Story: Roseline Ezea

Published on
mer, 16/10/2013 - 15:25

Il y a huit ans, Roseline Ezea suivait le trajet en intégration civique auprès de bon : « C’était le coup d’envoi de ma vie ici ».  Son enseignant orientation sociale d’alors, l’a invitée à un entretien concernant son travail auprès de Familiehulp et ses activités comme bénévole au Nigéria.
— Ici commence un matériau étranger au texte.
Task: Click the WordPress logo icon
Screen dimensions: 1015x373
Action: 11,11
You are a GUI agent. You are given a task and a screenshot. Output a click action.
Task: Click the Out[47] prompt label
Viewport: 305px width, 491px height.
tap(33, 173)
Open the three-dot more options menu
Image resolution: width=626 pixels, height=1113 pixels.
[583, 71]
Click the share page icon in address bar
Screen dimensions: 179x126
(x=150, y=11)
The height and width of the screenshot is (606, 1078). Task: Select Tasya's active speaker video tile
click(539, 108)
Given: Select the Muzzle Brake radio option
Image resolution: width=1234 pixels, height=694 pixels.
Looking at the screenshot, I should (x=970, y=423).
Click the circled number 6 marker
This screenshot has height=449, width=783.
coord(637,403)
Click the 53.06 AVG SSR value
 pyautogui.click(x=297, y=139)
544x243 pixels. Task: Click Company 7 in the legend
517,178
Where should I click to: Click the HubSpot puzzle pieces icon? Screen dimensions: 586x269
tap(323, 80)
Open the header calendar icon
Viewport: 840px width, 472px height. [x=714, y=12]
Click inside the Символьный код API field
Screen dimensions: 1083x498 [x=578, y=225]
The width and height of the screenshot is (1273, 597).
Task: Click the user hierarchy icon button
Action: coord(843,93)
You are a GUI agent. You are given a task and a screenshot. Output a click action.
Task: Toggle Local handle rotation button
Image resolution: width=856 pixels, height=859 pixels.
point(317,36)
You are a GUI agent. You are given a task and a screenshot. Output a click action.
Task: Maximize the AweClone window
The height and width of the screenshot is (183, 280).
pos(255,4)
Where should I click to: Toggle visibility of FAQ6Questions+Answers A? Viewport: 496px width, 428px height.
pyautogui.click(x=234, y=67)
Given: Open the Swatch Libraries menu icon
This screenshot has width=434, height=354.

Qui ? Roseline Ezea                                                                                                                                                                                                
Vient du : Nigéria                                                                                                                                                                                                    
Age : 37                                                                                                                                                                                                        
En Belgique depuis : 2005                                                                                                                                                                                                                       Instruction : Institute of Management and Technology                                                                                                                               
Trajet d’intégration civique à bon : 2005

Roseline, cela fait 8 ans que tu habites en Belgique.  Es-tu retournée au Nigéria, ton pays natal, entretemps ?         
Cet été j’y suis retournée pour la première fois avec ma fille Véra.  Je n’y avais plus mis les pieds depuis 2005.  Pour ma fille ce fut la première expérience africaine.  Encore aujourd’hui je sens les larmes lors de notre arrivée à l’aéroport, il y en avait autant que lors de mon départ huit ans auparavant.  Tout le monde pleurait.  Cette fois-ci il s’agissait de larmes de bonheur.

Toutefois, il ne s’agissait pas de vacances ordinaires.  J’y ai travaillé comme bénévole pour l’O.N.G. CIDEO qui est organisation d’aide médicale créée par ma mère.  Toutes sortes de personnes y font du bénévolat : des pasteurs, des médecins, des infirmières, des ingénieurs, des économistes…Tous soignent les malades.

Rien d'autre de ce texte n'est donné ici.